Cansada de discutir com ele e do mau ambiente que nos últimos tempos rondava a nossa casa, eu decidi por fim a tudo.

- Não adianta.   Não vou servir de moeda de troca para as suas trafulhices.  Fez as dívidas, então pague o senhor.

- Uma filha deve obediência ao pai e se eu digo que casas vais casar.

- Prefiro a morte.  Esse asqueroso do Tobias nunca terá o meu corpo.  O senhor trate de desfazer essa promessa porque eu não caso.

Meu pai perdeu a cabeça.  Desafivelou o cinto das calças e levei a maior sova da minha vida.

Impávida e serena a minha madrasta assistia a tudo esboçando um sorriso de satisfação.   Desde a morte da minha mãe e quando ela veio morar connosco, nós duas nunca tivemos uma convivência fácil.

A minha mãe morreu ao saltar de uma ponte para o rio e embora ninguém falasse do assunto, eu sei que ela não superou a traição do meu pai.  Eu tinha doze anos e aquela época foi a mais difícil da minha vida.

Sem se importar comigo, o meu pai assumiu logo a outra e desde então eu fui tratada como uma serviçal.
Felizmente não me tiraram da escola e durante o horário escolar era o período em que eu estava feliz.
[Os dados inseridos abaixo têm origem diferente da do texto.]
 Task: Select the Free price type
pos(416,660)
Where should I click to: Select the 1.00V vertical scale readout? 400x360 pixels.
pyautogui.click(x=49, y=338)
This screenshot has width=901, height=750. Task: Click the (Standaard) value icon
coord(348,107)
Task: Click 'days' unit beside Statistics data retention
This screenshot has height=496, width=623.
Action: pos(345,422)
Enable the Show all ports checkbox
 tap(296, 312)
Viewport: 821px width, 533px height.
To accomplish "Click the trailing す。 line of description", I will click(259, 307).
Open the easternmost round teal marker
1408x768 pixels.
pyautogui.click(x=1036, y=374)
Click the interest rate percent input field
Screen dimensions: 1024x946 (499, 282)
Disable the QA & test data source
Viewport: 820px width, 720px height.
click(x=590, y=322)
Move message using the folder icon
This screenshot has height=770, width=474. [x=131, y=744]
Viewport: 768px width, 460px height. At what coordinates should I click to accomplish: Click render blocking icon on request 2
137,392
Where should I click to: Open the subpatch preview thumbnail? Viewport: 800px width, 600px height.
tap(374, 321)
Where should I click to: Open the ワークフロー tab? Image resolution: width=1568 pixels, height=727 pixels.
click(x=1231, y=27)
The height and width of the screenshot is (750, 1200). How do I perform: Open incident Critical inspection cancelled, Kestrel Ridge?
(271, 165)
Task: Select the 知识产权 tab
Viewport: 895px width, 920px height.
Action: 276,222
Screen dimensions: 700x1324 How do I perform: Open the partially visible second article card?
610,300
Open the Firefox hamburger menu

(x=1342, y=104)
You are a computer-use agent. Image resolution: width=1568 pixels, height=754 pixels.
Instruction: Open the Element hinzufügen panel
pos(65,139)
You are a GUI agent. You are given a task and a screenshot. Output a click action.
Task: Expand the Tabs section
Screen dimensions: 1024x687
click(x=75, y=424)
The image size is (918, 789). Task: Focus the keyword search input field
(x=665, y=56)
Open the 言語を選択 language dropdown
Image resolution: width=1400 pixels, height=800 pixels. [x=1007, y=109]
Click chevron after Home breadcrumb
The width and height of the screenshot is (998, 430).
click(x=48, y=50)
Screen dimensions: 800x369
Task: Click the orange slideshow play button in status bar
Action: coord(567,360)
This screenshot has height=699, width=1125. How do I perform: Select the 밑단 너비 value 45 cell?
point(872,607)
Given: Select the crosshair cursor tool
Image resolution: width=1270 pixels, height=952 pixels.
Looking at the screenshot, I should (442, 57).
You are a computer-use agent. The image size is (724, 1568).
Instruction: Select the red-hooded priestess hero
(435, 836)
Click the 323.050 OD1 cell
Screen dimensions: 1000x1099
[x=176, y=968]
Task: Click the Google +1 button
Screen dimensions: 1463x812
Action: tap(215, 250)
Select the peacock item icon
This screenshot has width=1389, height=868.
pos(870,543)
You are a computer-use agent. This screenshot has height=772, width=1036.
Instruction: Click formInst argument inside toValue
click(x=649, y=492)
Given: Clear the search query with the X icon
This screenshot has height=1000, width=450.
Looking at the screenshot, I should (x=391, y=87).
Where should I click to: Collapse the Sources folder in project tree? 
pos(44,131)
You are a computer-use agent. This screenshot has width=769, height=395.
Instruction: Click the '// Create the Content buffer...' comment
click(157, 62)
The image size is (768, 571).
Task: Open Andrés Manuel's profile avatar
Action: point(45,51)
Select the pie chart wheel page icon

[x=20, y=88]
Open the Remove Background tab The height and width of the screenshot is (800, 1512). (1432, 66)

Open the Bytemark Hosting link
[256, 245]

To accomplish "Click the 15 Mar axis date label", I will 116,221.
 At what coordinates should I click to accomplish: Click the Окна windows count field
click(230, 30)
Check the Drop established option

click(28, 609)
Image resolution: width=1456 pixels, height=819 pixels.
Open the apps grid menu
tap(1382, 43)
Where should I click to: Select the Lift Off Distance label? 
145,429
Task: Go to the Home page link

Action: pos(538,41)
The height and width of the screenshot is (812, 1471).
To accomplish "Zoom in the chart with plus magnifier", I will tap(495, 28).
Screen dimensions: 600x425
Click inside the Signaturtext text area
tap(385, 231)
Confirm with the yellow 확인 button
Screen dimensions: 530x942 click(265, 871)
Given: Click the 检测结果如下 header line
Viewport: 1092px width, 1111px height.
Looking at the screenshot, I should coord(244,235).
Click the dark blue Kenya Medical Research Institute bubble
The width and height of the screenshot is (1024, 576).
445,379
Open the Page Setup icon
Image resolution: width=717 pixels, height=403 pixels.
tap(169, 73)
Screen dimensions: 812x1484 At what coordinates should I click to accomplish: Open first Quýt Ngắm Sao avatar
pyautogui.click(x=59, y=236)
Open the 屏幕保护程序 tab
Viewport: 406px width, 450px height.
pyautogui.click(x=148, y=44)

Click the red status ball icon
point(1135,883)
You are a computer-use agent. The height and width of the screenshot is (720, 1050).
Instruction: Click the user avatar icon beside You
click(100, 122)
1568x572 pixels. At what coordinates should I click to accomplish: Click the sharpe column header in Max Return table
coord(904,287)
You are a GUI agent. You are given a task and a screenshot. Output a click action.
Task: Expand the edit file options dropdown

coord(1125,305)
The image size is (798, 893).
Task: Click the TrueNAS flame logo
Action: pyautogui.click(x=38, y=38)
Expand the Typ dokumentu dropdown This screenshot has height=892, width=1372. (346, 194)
Sempre que terminavam as aulas e antes de regressar a casa eu fazia duas horas de trabalho na casa de dona Rosa, uma idosa que vivia sózinha.  O dinheiro que ganhava fui juntando porque sabia que mal terminasse o liceu não tinha meios para ir para a faculdade.

Aos 18 anos pensei sair de casa, mas ou trabalhava ou estudava, porque pagar uma renda e outras coisas mais exigia muito trabalho.   Decidi continuar na casa de meu pai, contar que havia ganho bolsa de estudo na faculdade.

E era verdade em parte.  A bolsa não era integral, mas pelo menos não pagava propinas e isso era uma grande ajuda.

Estou no terceiro ano de arquitectura e perante as exigências do meu pai, sei que terei que abandonar a Universidade.

Precisei apanhar esta sova para reagir.   Com o corpo marcado pelo cinto, alguns cortes mais profundos sangravam,  subi para o meu quarto e tranquei a porta.

Despi-me e fui para debaixo do chuveiro.  Todo o meu corpo ardia.  Olhei-me ao espelho e pelo menos o rosto tinha sido poupado.

Chorei, e como chorei, desesperada mas determinada a tomar novo rumo.
Preparei uma pequena mala com algumas roupas, os meus livros e saí de casa sem ter para onde ir.

Meu pai não o vi, mas a megera estava na cozinha quando eu passei.

- Já vais tarde. - Foi a única coisa que ela disse.

- Vai para a pqp sua vaca ordinária.

Ela largou o que estava a fazer e veio atrás de mim, mas eu já tinha passado a porta e saído.

- Vais voltar com o rabinho entre as pernas sua mal educada.

- Volto sim, mas para te dar um xuto na bunda e expulsar-te da casa da minha mãe.

Segui caminho e sentei-me na pracinha.  Os meus pensamentos eram confusos, mas a vontade de dar novo rumo à vida era muita.

Onde ir?  Quem me poderá ajudar neste momento?  Pensei e pouco depois segurei firme na minha mala e fui.
Pouco tempo depois bati à porta da dona Rosa.